PROBLEM TO WORK ON
Copy each line of the data below in which the word "пошаговый" can be found.

***

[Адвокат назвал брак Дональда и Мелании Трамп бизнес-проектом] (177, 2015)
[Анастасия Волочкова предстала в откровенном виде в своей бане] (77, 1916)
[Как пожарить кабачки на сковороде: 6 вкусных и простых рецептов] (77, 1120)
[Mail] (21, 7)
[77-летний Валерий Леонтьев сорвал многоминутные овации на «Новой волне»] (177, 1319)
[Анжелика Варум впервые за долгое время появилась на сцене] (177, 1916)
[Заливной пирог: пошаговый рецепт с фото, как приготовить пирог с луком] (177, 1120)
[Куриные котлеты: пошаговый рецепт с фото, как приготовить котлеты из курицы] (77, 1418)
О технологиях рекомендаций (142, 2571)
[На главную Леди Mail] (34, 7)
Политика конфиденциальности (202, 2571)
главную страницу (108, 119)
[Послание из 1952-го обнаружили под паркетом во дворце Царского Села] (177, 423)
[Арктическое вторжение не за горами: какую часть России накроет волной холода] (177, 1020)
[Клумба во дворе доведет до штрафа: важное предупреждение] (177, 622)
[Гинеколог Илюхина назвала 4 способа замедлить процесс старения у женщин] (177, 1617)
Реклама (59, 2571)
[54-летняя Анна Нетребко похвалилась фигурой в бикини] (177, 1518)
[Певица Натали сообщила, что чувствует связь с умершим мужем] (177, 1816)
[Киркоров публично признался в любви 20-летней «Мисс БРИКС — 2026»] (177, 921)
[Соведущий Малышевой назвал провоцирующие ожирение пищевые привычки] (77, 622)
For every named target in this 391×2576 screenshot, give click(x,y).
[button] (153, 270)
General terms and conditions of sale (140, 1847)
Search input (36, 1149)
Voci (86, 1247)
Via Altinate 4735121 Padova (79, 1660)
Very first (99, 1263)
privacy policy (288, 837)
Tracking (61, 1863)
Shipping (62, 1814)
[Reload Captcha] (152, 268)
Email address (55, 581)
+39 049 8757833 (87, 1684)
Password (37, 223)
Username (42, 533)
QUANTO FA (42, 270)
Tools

***

REPLY TO THE EXERCISE
[Заливной пирог: пошаговый рецепт с фото, как приготовить пирог с луком] (177, 1120)
[Куриные котлеты: пошаговый рецепт с фото, как приготовить котлеты из курицы] (77, 1418)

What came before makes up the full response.